Showing posts with label diet. Show all posts
Showing posts with label diet. Show all posts

Thursday, August 8, 2013

Day 74 "Stable Day, Back On Diet"

Today has been an over all pretty good day.  I wasn't happy nor was I very sad.  I have followed my diet for three days in a row and that has made me feel a little bit better about myself.  I had started losing weight in February and up to being diagnosed bipolar 1 in May I had lost 33 pounds.  I have always been heavy and losing this weight was and is a big deal for me.

After I was diagnosed as bipolar 1 and started taking medications my weight began to fluctuate which caused me a lot of concern.  I was so upset that I might gain all the weight back that I almost didn't go through with my treatment.  I've always wanted to be skinnier and I was finally on my way there and then bipolar happened.  Well, if I don't follow a treatment plan my life is over.  I definitely won't be able to hold a job and I'll never be able to get approved for SSDI.  So the only choice for me is to learn how to deal with it.
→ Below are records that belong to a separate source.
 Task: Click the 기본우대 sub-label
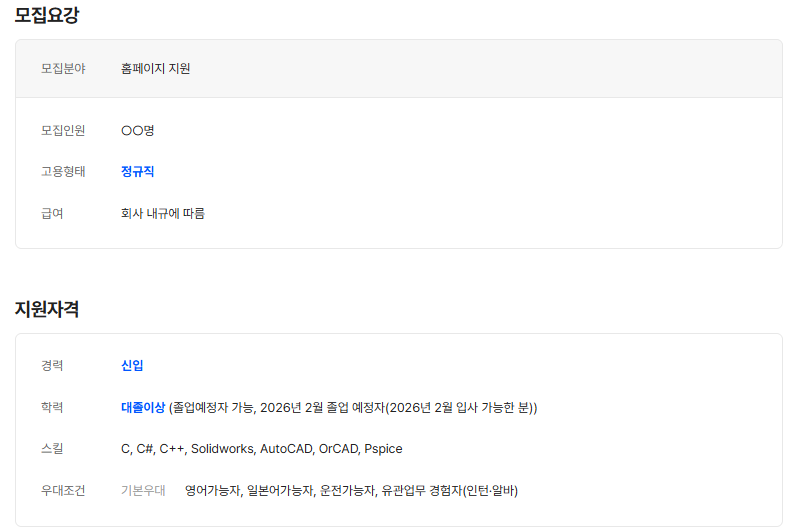click(x=143, y=490)
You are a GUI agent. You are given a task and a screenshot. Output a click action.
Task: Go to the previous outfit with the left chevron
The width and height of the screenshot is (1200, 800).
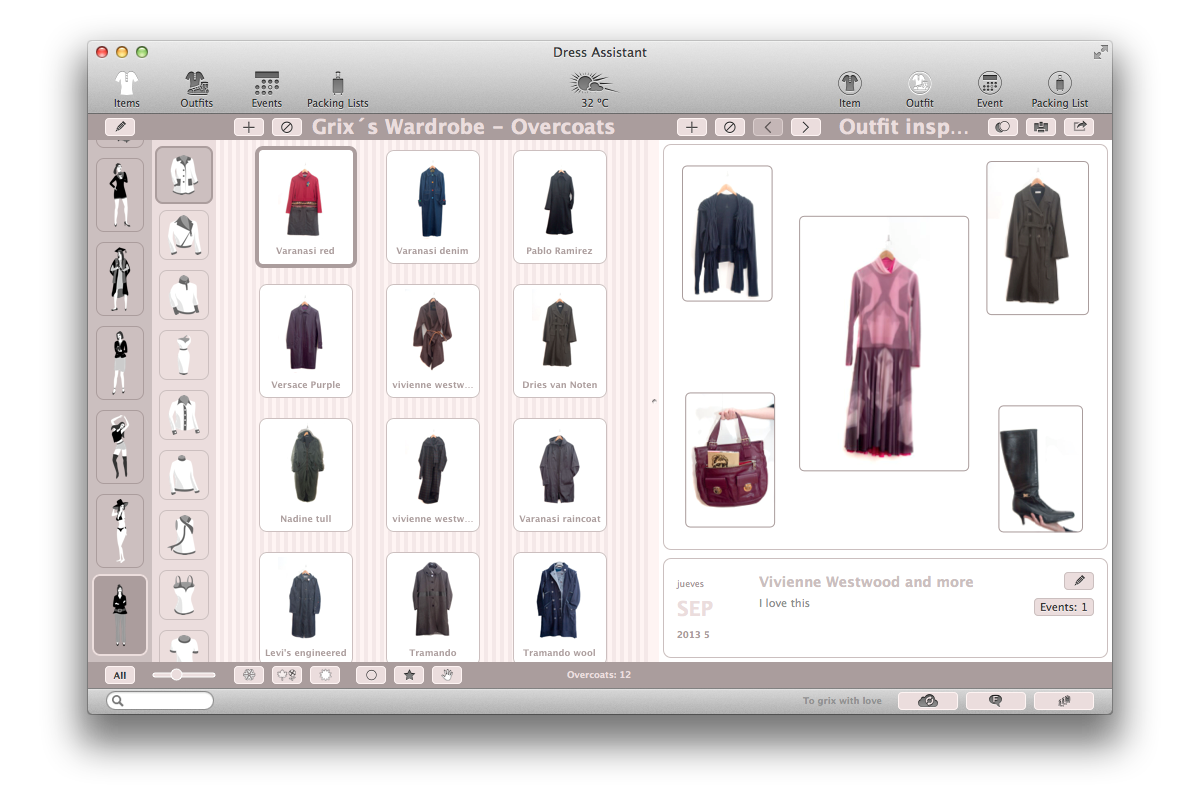pyautogui.click(x=768, y=126)
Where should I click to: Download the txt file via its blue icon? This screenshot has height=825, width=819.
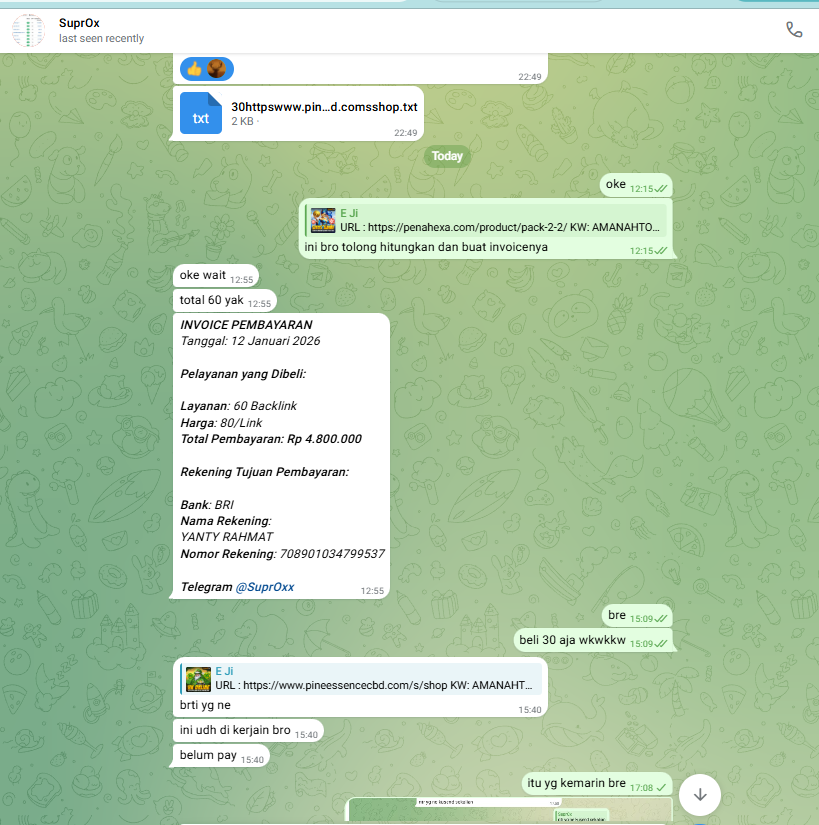201,113
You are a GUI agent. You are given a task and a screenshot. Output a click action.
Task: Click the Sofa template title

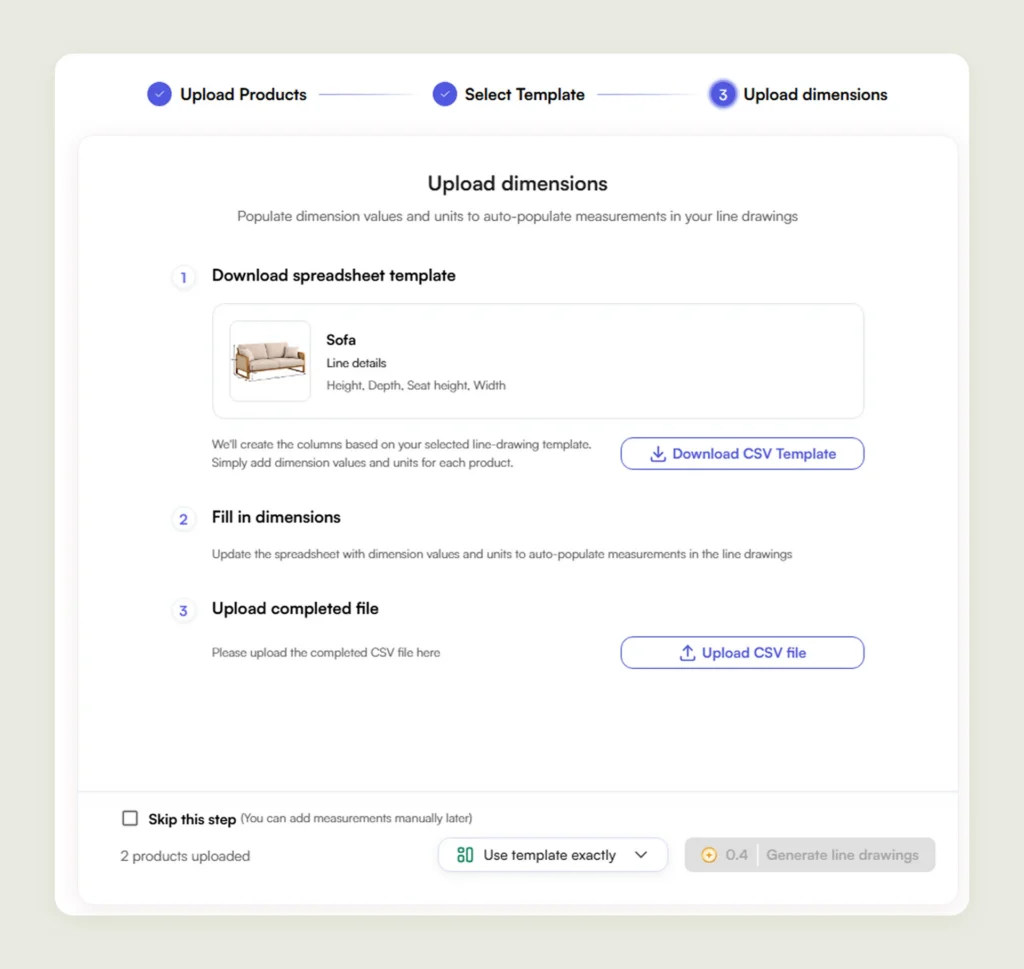coord(341,340)
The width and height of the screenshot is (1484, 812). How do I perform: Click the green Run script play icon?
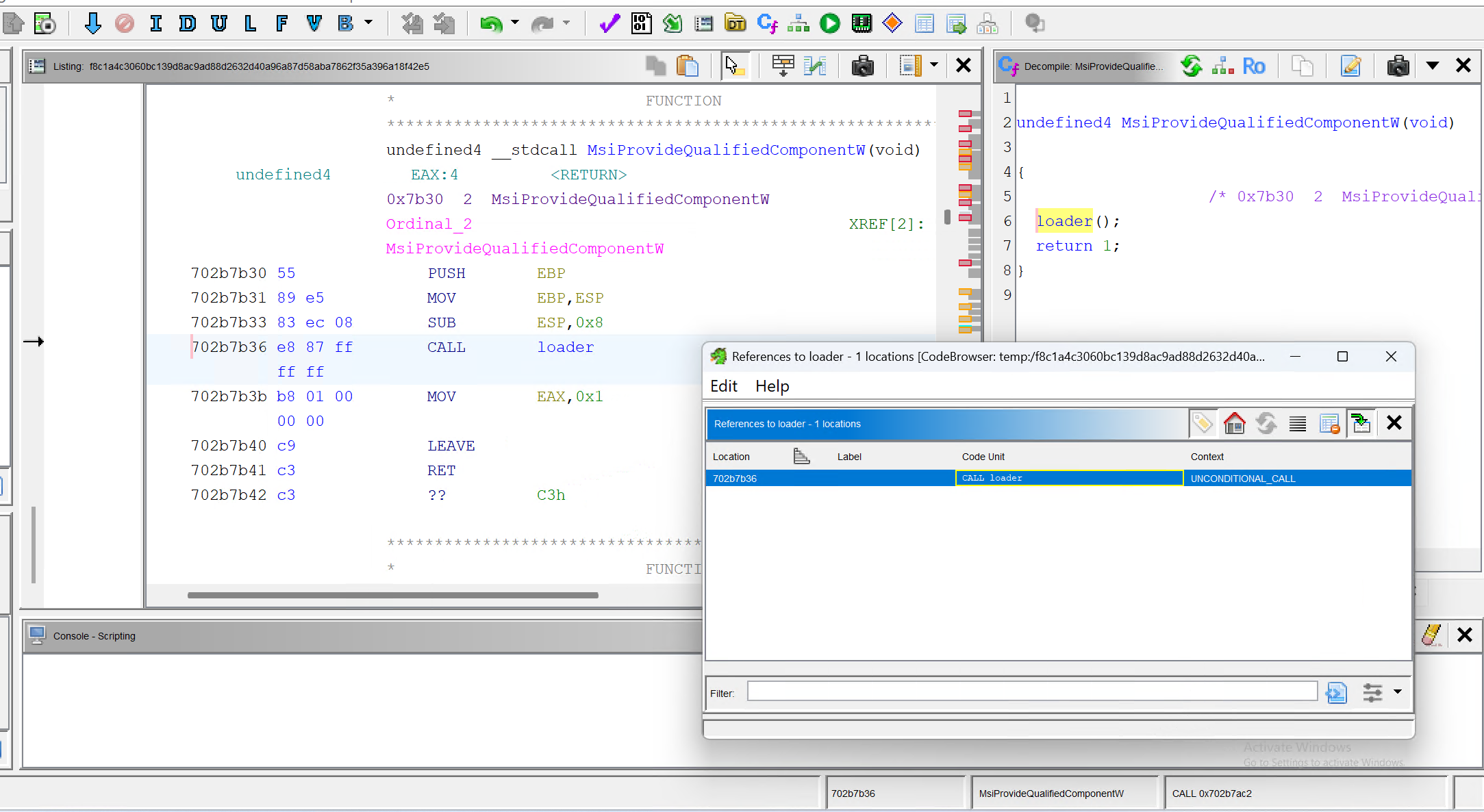click(829, 24)
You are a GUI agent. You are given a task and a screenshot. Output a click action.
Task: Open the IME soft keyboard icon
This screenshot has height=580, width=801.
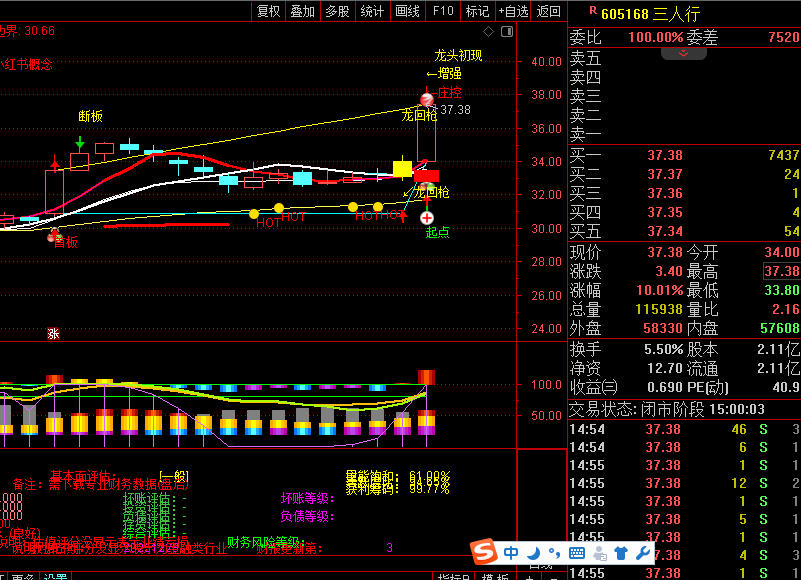[578, 552]
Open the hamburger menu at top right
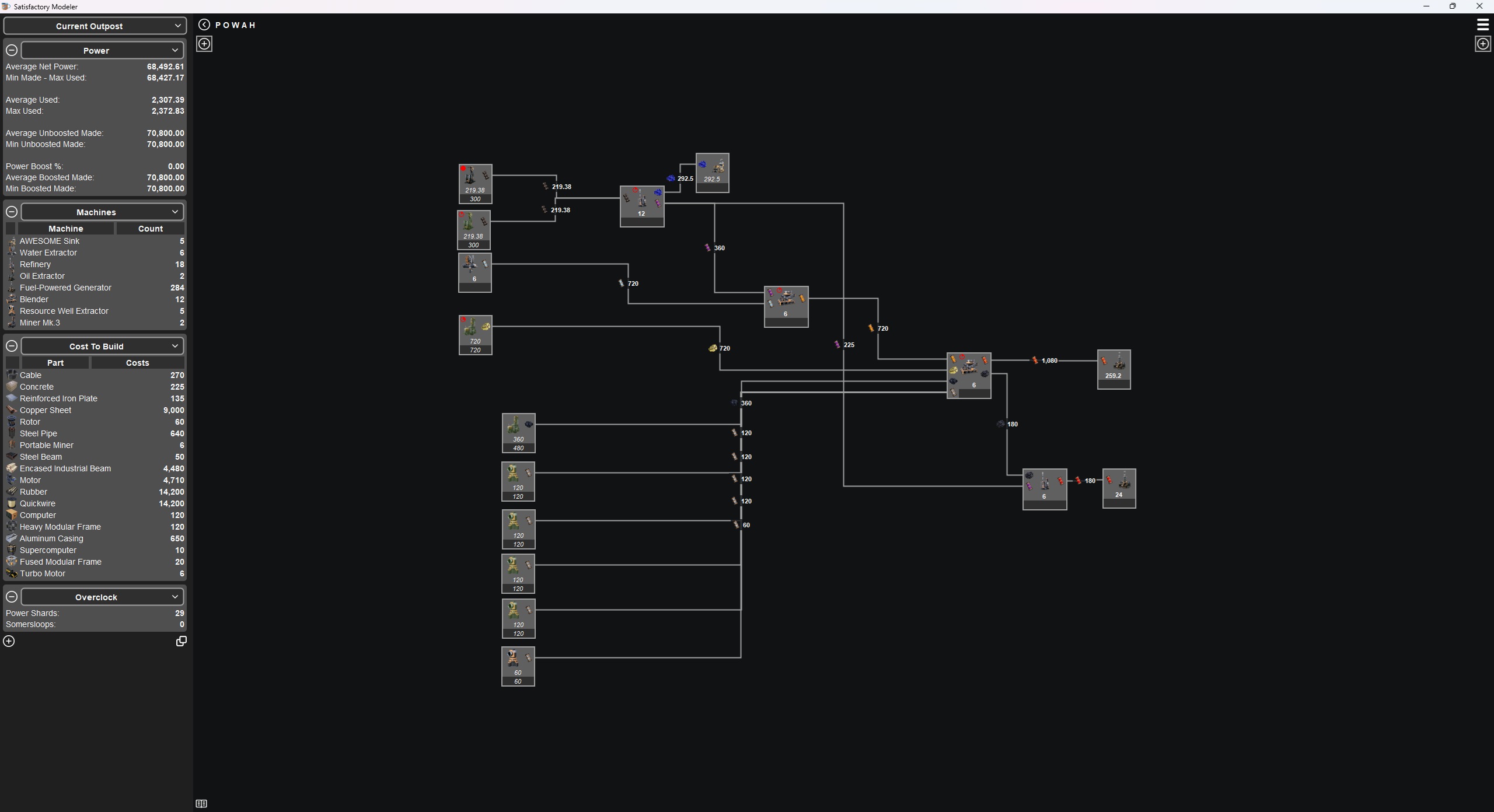1494x812 pixels. (1482, 24)
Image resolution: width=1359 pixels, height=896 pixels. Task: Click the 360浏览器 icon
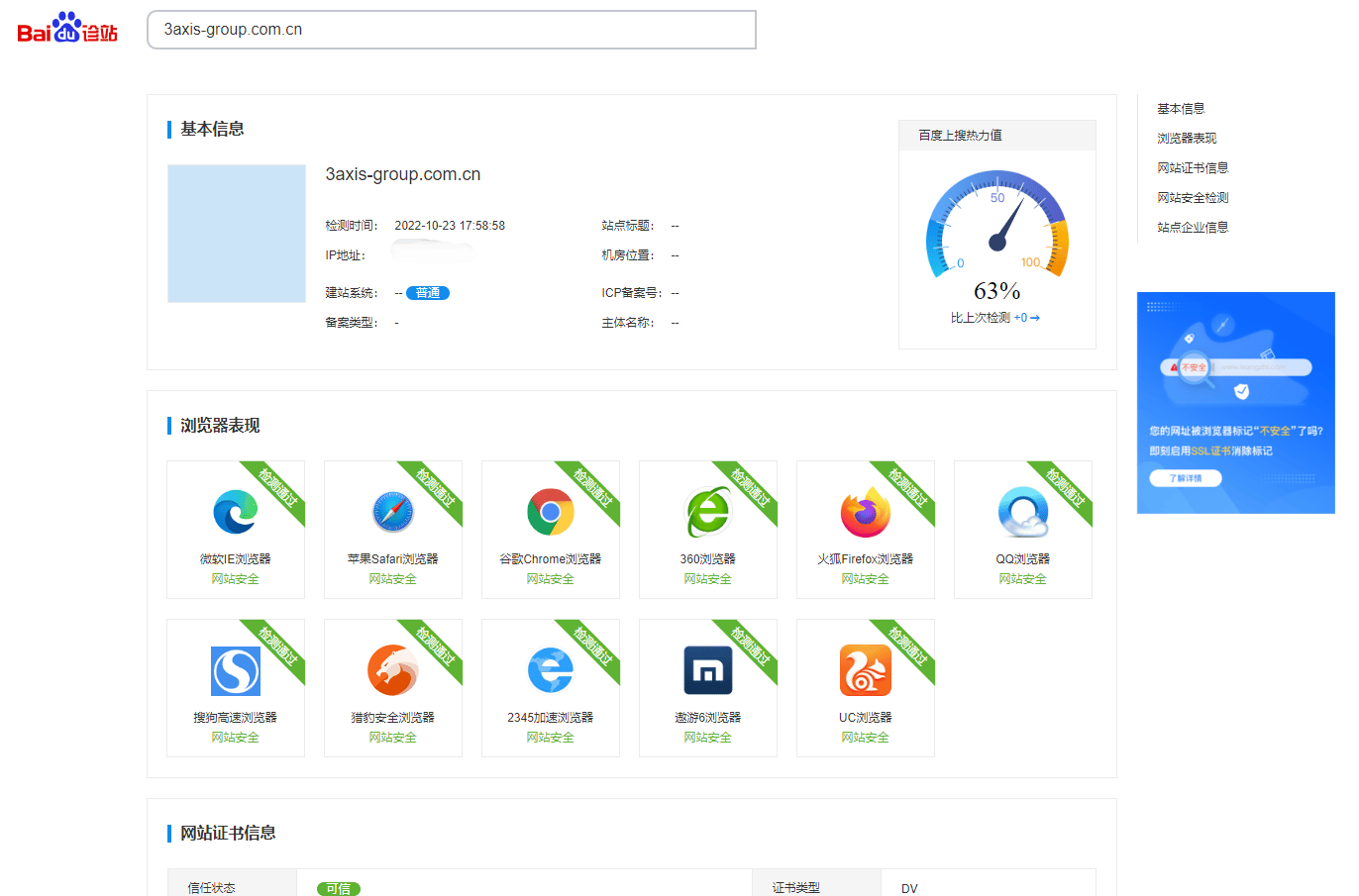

My diet isn't perfect but it's better than no diet at all.  I don't drink any kind of soft drinks and drink about a gallon of water a day.  This is good for weight loss plus it helps keep my body from becoming dehydrated which could cause Lithium toxicity.  I'm not a big fan of vegetables so I drink a can of low sodium V8 juice every day which counts for two servings of vegetables.  I also have tried  both low sodium corn and kidney beans from a can and like them as well.  I also eat a lot chicken, turkey, and tuna fish.  Once in a while I'll buy red meat but I make sure it's very lean. 

I may never be skinny and I may never be cured of my bipolar but I'm going to do whatever I can to control both.  If I don't control them I'm setting myself up for failure.

Tuesday, August 6, 2013

Day 72 "Trying To Regain Some Normalcy"

If you've been following along you know that the last few days have been pretty horrible for my family as well as myself.  I've done a good job of being there for everyone but when I'm alone I've binged, purged, had thoughts of death, all at the same time which is a mixed state.  Yesterday I started on a higher dose of Seroquel which is supposed to help me sleep better, relax, and mostly work to reduce reduce my depression.  Well, today has been a little better for me.  I'm still depressed about myself and everything that happened this weekend but I seem to be in more control today which makes me feel more content.

I'm having to pick up a lot of the slack at home since my Mom is no position to do anything besides sit in a chair which is challenging but I'm managing.  I've had to make myself a daily schedule so that I don't forget to do something or do the wrong thing.  Tonight I had to do the grocery shopping and if I wouldn't have made a list it would have taken me six hours and I would have bought all the wrong things.  However, it went pretty smooth and I remained in a pretty good mood.  Tomorrow I have to get softener salt for my Mom's water softener and I have to take her to see her doctor in the afternoon.  As long as I keep myself  a schedule I think everything will work out fine. 

Tomorrow, I'm going to try and work in the yard after we get back from Mom's doctor appointment.  I need to mow and there are a ton of weeds that need to be pulled.  I think the yard work will do me good and help me to get my mind back on a positive track.  I also will be eating better following my diet on SparkPeople.  I didn't buy any junk food at the grocery store tonight and have no money to go and buy any so diet it is.  Once I get my diet back on track I 'm going to start getting in the habit of exercising.  I like to bike but I've thought about walking and maybe even running.  Hmmm, maybe a combination of the three would help me stick to exercising better.   I just know that I would prefer not to be on blood pressure medication and diet and exercise is the way to accomplish that.